President Donald Trump’s now-famous speech in Poland in July was brilliant not only for what Trump said, but where he said it. It’s no accident that President Trump chose Poland as the place for his powerful speech about civilization, culture, and borders. At key points in world history, the Polish nation has been on the front line of the never-ending battle against barbarism.
Surviving members of the “greatest generation” will remember how Poland was divided and dismembered by Hitler and Stalin following their “non-aggression pact” of August 23, 1939. Hitler crossed Poland’s borders from the west while Stalin invaded from the east, starting a new world war in Europe.
Trump harkened back to the valiant effort by the Polish Home Army to revolt against the Nazi occupation in 1944, which ended with the Nazis mercilessly destroying Warsaw. That uprising followed several years after the Katyn Forest massacre, in which the Soviet secret police rounded up and executed 22,000 Polish reserve officers, who included doctors, lawyers, and other educated professionals.
Even after the defeat of Hitler’s Germany in 1945, Poland remained under Soviet domination for another 45 years. Poland threw off the Communist yoke in 1989, inspired by its native son, Pope John Paul II, who outmaneuvered official atheism to celebrate 1,000 years of Christianity in his homeland.

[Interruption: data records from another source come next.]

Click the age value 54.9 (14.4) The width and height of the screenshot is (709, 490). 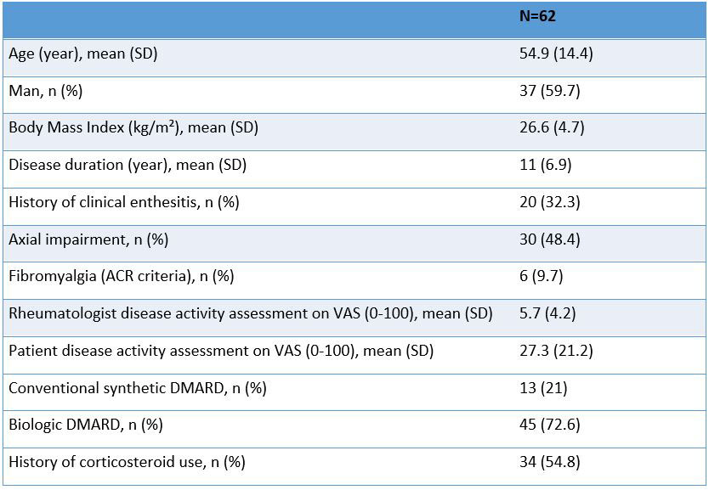(556, 54)
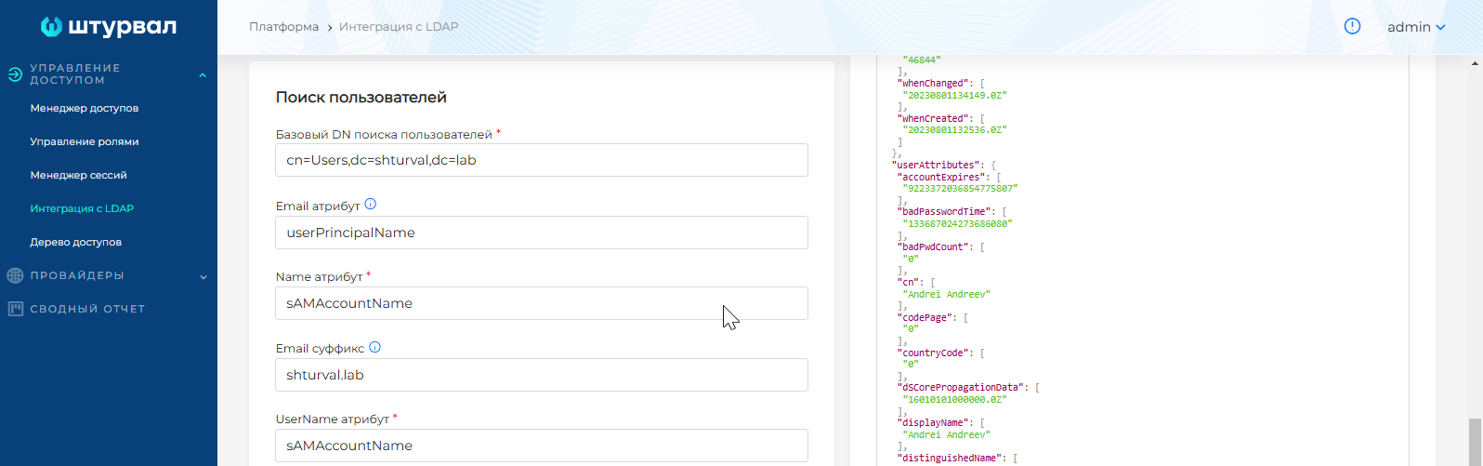Click the Штурвал logo icon
The width and height of the screenshot is (1483, 466).
(52, 27)
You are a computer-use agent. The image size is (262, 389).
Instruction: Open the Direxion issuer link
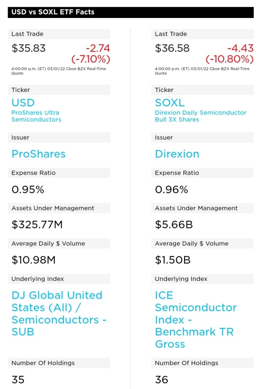[x=177, y=154]
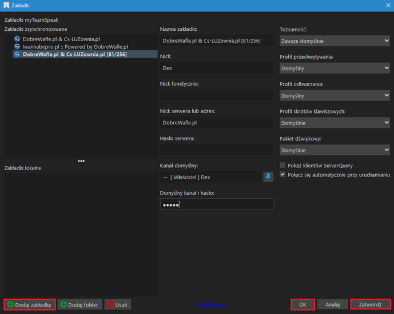
Task: Expand the Profil przechwytywania dropdown
Action: click(335, 69)
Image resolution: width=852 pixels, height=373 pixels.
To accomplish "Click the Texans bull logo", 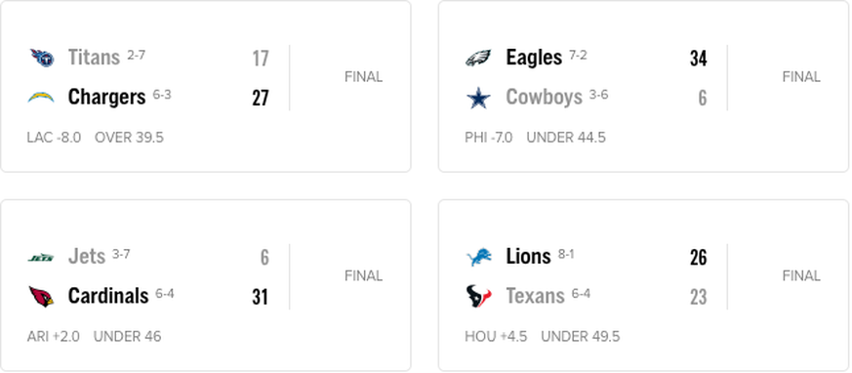I will (479, 296).
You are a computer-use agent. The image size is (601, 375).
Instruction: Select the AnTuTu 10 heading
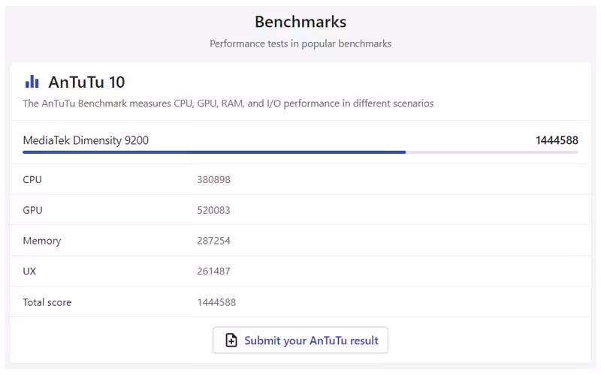(x=86, y=82)
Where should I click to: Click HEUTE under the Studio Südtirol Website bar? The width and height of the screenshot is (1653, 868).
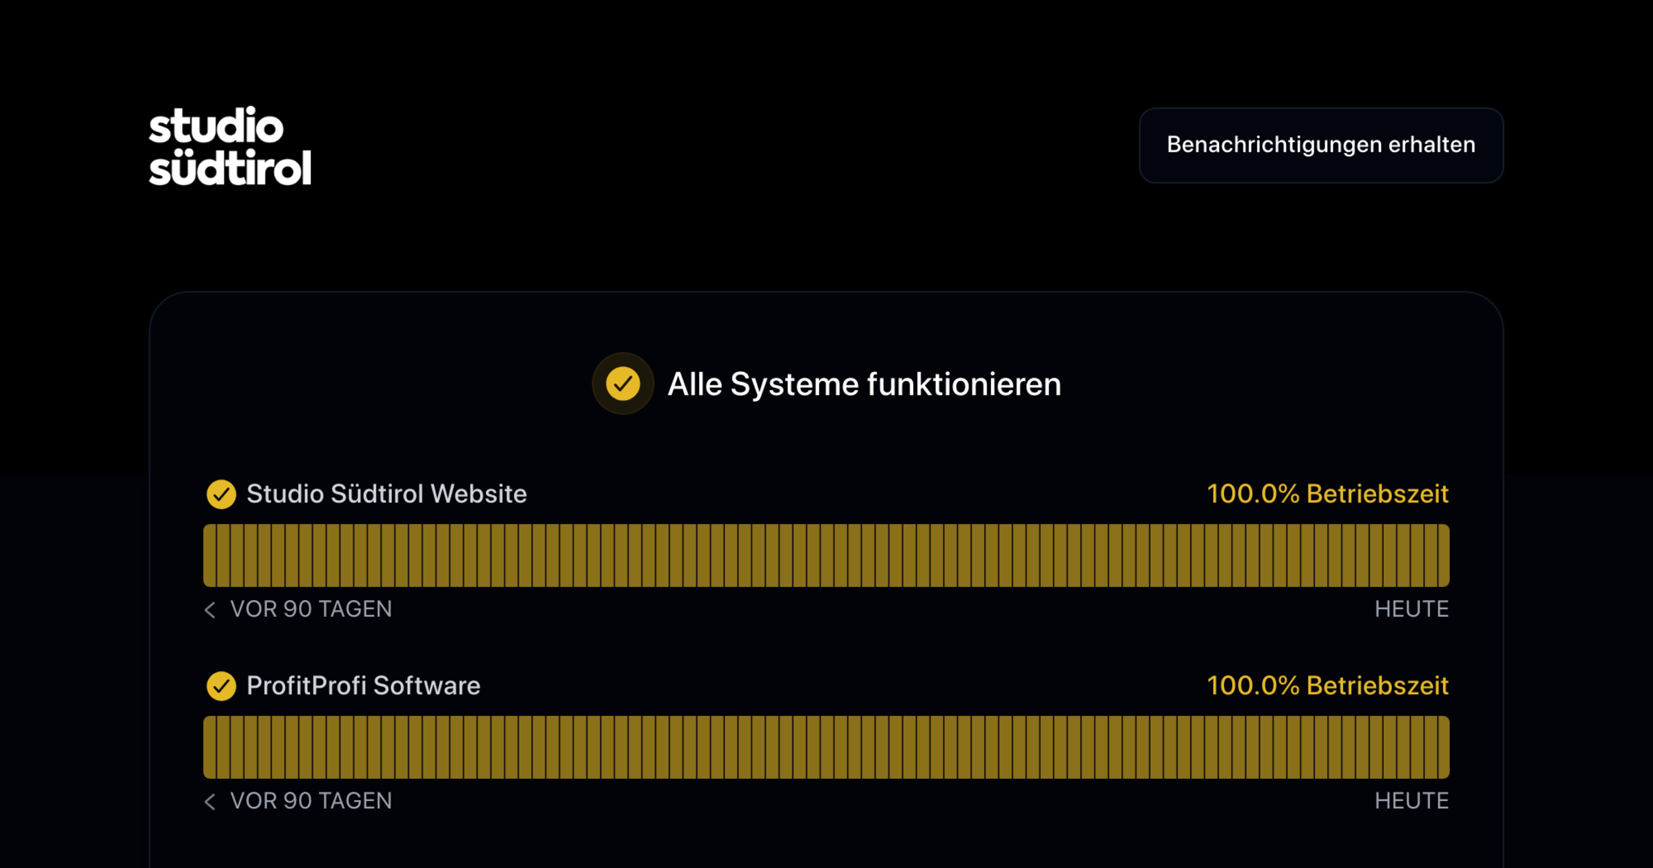(x=1411, y=609)
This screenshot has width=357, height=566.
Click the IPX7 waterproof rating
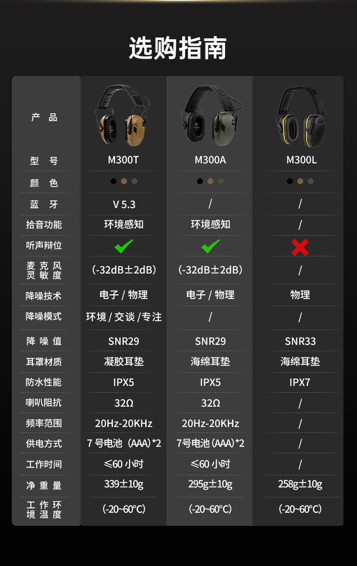tap(300, 382)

“Where are you going, Europe? Get up off your knees. Get out of your lethargy. Otherwise you will be crying every day for your children.” Those were not the words of President Trump last July, though they certainly could have been.
Instead, that quotation was from the conservative Polish prime minister, who in May responded to threats by the European Union to fine her country if she didn’t accept more refugees. Prime Minister Beata SzydÅ‚o properly stood up against what she called blackmail, and the Czech Republic, Hungary, and Slovakia have also taken strong stances against opening their borders to migration.
We might soon recall this year as the most recent in Poland’s integral part in the story of defending Western Civilization and Judeo-Christian values.